Mental health should be viewed as just another specialty field of primary care in the health care system, not a separate, segregated entity. After all, each person has only one body, with unique mental capabilities, psychosocial relationship abilities and environmental influences.
Such factors impact the events that determine each individual’s life experiences, to varying degrees of healthiness or lack thereof. Knowledge, quality of life, survival skills and coping skills also play a part.
Mental health medical doctors need to be held accountable for prescribing medications only when physiological symptoms clearly define a specific medical condition, just as non-mental health medical doctors are held accountable. For example, post-traumatic stress disorder is a physiological medical condition of the nervous system, involving sensory perception, memory, adrenal glands, neurotransmitter hormones, etc. Talk therapy helps the trauma survivors process their thoughts and feelings about the psychosocial relationships and the environmental traumatic stress disaster event.

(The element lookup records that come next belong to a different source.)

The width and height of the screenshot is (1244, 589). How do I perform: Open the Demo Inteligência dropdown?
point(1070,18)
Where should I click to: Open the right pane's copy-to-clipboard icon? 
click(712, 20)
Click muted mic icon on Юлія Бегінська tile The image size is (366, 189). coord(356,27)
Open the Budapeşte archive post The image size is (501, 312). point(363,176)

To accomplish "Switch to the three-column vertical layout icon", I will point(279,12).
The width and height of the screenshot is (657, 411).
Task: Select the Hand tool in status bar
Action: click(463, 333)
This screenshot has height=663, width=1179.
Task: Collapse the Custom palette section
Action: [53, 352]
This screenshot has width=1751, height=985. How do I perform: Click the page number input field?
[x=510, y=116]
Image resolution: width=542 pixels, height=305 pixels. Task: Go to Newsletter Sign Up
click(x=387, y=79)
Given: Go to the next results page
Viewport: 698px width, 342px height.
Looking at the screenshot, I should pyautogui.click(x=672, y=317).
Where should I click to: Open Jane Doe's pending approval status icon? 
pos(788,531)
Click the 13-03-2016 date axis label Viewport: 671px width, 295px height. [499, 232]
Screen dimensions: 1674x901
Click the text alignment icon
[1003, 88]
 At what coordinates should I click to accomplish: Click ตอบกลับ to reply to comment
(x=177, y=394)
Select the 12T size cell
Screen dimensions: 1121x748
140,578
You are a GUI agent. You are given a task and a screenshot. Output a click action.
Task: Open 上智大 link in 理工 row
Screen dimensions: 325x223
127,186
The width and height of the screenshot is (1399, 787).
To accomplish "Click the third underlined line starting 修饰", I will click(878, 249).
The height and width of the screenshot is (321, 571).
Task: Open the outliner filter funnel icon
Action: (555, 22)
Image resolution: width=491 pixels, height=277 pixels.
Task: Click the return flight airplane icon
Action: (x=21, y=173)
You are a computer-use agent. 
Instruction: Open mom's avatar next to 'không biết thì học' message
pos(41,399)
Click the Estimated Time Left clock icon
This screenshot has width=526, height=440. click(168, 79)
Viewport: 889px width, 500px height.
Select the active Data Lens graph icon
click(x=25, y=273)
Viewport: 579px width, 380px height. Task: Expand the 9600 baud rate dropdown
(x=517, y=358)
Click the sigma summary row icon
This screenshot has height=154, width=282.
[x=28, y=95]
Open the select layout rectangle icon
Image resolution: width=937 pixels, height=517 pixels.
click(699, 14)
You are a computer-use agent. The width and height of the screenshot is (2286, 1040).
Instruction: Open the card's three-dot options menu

Practical, down-to-earth common sense and wisdom about everyday living teaches us that opinions, thoughts, feelings, attitudes and behaviors are constantly changing, and cannot be effectively drugged except to suppress and oppress the victim.
Provisions need to be put into place so people can have services paid for by insurance companies without being labeled with a major mental illness and forced to take drugs when talk therapy would suffice.
After all, some things are minor mental health issues or problems that can be resolved.